Prefixen frequencies

On the way to lunch today, Bob asked where the word ``cantilever'' comes from[*]. Jerry and I didn't know. So, we were trying to think of other ``canti-'' words to compare. The only one we could come up with is ``canticle'' which didn't seem related.

So, we backed off to looking for ``cant-'' words. We came up with:

  • cant, cantaloupe, cantankerous, canteen, cantina, cantor[**]

This seemed like a pretty slender set. But, it got me wondering, there are a few really dominant four-letter prefixen like ``over-'' and ``unde-'' and ``anti-'' and ``semi-''. I wondered how the other four-letter starts to words lined up.

A few quick tests with /usr/share/dict/words under Mac OS X shows that there are 18244 different combinations of the opening four-letters of non-capitalized words of at least four letters. This is out of the 456976 possible four-letter combinations.

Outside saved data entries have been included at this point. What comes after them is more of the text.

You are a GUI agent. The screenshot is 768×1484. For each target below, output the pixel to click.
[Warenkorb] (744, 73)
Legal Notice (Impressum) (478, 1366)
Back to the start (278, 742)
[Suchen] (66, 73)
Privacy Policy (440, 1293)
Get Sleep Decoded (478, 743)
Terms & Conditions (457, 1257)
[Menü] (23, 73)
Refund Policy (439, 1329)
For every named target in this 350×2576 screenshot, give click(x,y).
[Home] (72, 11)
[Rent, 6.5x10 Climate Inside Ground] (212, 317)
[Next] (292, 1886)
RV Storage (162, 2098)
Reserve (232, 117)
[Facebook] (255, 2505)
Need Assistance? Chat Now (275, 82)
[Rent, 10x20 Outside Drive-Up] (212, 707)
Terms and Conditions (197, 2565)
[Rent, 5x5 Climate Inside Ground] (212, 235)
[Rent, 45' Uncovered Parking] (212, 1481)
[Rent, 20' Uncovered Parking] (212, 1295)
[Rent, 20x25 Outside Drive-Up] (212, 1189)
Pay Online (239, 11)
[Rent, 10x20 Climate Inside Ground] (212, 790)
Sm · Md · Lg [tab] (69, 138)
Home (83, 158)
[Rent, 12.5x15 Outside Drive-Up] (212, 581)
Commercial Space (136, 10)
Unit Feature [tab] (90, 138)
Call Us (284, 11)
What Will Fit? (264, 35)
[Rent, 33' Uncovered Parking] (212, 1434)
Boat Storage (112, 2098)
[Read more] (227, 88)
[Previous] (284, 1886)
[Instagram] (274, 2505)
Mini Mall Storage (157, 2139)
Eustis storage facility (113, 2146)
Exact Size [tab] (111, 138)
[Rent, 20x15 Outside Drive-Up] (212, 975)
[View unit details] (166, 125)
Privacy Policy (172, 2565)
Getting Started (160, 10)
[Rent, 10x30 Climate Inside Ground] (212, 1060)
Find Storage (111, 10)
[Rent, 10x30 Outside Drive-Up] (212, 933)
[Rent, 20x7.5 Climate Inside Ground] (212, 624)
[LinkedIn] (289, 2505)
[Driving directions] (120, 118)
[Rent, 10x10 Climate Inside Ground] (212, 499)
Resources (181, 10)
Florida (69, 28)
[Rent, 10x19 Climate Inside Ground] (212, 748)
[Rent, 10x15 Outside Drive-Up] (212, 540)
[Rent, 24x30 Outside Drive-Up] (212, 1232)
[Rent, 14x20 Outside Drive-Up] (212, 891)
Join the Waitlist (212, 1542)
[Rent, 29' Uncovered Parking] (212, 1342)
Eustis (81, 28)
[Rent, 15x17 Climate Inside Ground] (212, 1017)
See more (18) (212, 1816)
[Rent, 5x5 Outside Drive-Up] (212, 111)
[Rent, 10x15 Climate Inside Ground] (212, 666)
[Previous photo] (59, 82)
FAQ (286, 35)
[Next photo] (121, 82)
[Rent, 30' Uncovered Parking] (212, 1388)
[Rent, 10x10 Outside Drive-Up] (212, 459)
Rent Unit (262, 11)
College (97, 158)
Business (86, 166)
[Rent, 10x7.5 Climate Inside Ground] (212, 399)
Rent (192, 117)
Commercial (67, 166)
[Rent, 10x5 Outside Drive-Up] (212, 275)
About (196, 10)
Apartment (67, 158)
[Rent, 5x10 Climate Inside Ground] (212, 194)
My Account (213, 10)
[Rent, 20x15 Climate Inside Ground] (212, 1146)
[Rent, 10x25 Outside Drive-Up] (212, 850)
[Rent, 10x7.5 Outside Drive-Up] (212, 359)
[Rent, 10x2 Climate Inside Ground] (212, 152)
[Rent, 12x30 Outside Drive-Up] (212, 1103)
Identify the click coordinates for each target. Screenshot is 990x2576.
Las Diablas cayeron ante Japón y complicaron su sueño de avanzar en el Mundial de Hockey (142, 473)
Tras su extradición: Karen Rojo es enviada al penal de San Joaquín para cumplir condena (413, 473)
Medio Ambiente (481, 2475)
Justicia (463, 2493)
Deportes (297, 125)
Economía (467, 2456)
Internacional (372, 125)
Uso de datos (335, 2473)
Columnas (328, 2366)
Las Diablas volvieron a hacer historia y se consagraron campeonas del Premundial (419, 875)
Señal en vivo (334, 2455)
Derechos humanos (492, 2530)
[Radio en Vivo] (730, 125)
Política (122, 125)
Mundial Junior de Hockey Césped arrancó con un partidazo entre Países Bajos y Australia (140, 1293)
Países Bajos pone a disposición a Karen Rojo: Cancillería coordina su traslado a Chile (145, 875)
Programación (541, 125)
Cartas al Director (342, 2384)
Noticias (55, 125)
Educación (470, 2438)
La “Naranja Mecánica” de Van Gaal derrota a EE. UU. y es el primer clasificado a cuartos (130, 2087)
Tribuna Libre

The /usr/share/dict/words has some things that may be considered repeats like ``cantankerous'' and ``cantankerously''. Similarly, it only has one entry per homograph. But, if you're not too picky about dimpled chads, it will give a pretty decent idea of the big picture.

According to /usr/share/dict/words there are 78 non-capitalized words which begin with ``cant-''. By comparison to the other 18243 four-letter combinations that start words, this is very considerable. Starting 78 words puts it in the 97-th percentile. A full 6142 (more than 1/3) of the 18244 four-letter openers only opened one word.

The top 10 four-letter openers accounted for almost 5% of the non-captilized words of at least four letter in /usr/share/dict/words.[***].

I wonder if other languages have similar histograms.